# Arrow sling shot (bow)



## Wisconsin Ann (Feb 27, 2007)

After wandering around Youtube for a couple hours, I started seeing this "sling bow". A slingshot with an arrow rest. The slingshot collapses flat, and is VERY portable, it's silent, and appears you can become very accurate. There are videos of people using them on fish (with a reel of line attached), on small mammals, birds, and even bigger game like deer. 

These all used regular length arrows..some wood, some carbon...with broadhead or other hunting tip. Looked good for survival weapon, but I was thinking "carrying around 30" arrows, even just as dowels is gonna be a pain", and I started wondering if you couldn't use a bolt instead? 

I haven't done any testing on this, since it's brand new to me, although I have shot a slingshot. (pretty easy to use, compared to the old Y shaped branch thing I had as a kid) Anyone seen these in practice? or maybe used one?


----------



## Cyngbaeld (May 20, 2004)

[ame]http://www.youtube.com/watch?v=-6LxKfpAPYA[/ame]
I had to go see.
Seems he is planning something to work around that.


----------



## okiemom (May 12, 2002)

that is pretty neat. How do you know how much to shorten the rubber bands? Is anyone going to try this? I wonder what the range is? 

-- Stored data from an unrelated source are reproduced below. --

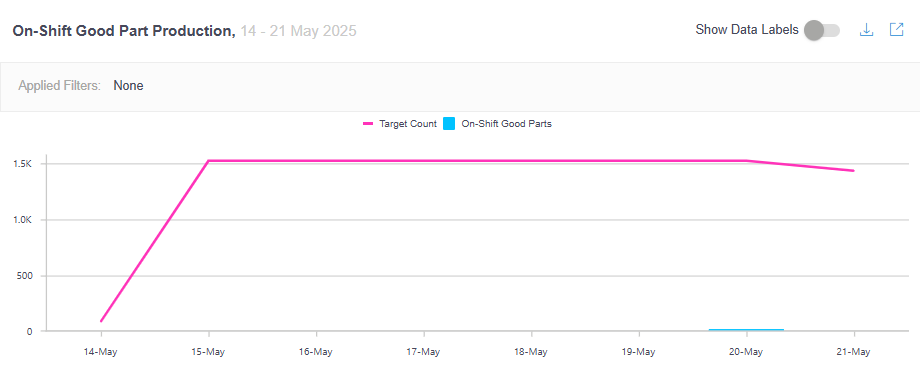Select the 20-May blue bar
Screen dimensions: 920x370
(x=746, y=330)
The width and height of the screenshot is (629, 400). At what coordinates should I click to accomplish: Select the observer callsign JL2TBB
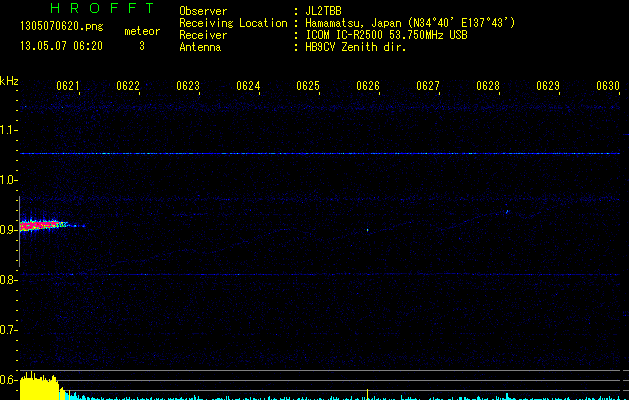coord(323,11)
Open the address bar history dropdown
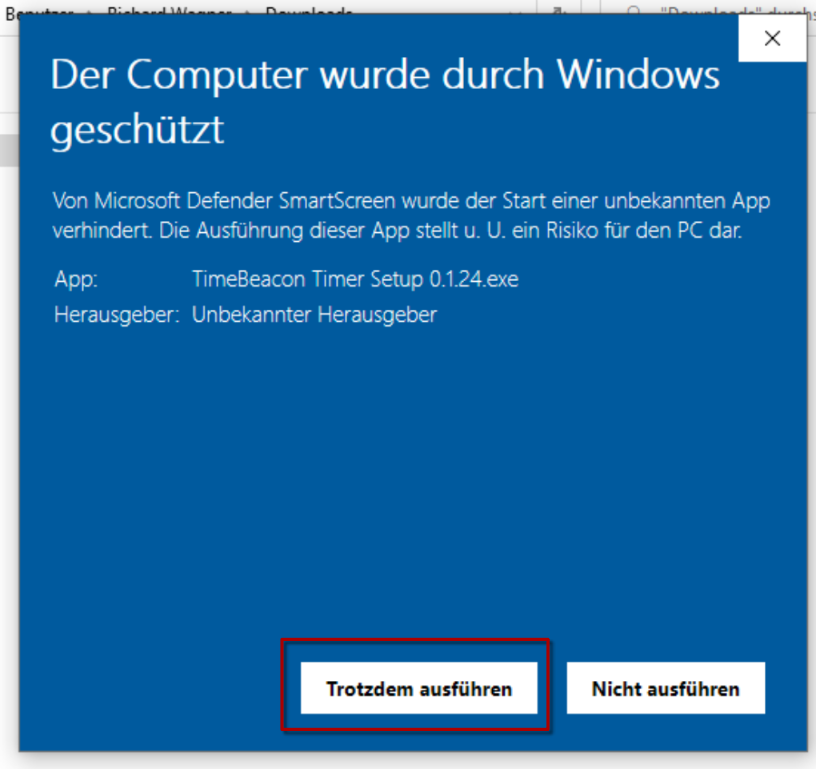The width and height of the screenshot is (816, 769). pos(515,10)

As a Mom I wm a little concerned about the epoxy comming undone and making the bow release too quickly hitting something not intended.


----------



## secretcreek (Jan 24, 2010)

I was in Wal Mart the other day and saw a big gruff bubba guy pick up a slingshot. I asked him if he was good at using it- he went from big gruff bubba to big, talkative knowledge guy who likes to shoot stuff to make them skip on the river surface behind his house. I asked him if he'd ever tried a sling ( yeah, like David and Goliath) . Like myself, he said he had and was surprised at how accurate they were. 
-scrt crk


----------



## Bearfootfarm (Jul 13, 2006)

> I was thinking "carrying around 30" arrows, even just as dowels is gonna be a pain", and I started wondering if you couldn't use a bolt instead


I don't think bolts would be any more convenient to carry than a longer arrow.
You just need a good quiver
The longer "power stroke" is more conducive to accuracy too.


----------



## Wisconsin Ann (Feb 27, 2007)

I was thinking that you need to carry the 30" in a quiver, yes...but bolts could be in your pack. I'm not talking about when you go out hunting...but if you're on the move. Maybe just keeping a bag of the points and vanes (or feathers) in your pack...and then you can make your own once you need to hunt. 

New shooting range about to open on the Artificer Farm  Should be an interesting addition. Heh... surgical tubing, golf tees, wooden dowels, feathers...nothing to see here folks..move along.


----------



## cowboy joe (Sep 14, 2003)

Interesting. Might have to give it a closer look. Definately makes more sense than this contraption which converts a bow into a pellet gun...

http://www.airowgun.com/pellet.php


----------



## Wisconsin Ann (Feb 27, 2007)

cowboy joe said:


> Interesting. Might have to give it a closer look. Definately makes more sense than this contraption which converts a bow into a pellet gun...
> 
> http://www.airowgun.com/pellet.php


geez. I think I'd just buy a pellet gun. Not sure what the advantage is? or is it just one of those "guy things"? (no offence)


----------



## whatrset (Apr 13, 2010)

That was wicked. SWEET!


----------



## cowboy joe (Sep 14, 2003)

Wisconsin Ann said:


> geez. I think I'd just buy a pellet gun. Not sure what the advantage is? or is it just one of those "guy things"? (no offence)


Yep, have to agree about just buying a pellet gun at about half the price. Think someone had too much time on their hands.


----------



## Freeholder (Jun 19, 2004)

I like that sling bow idea! Will have to see what I can do with that....

Kathleen


----------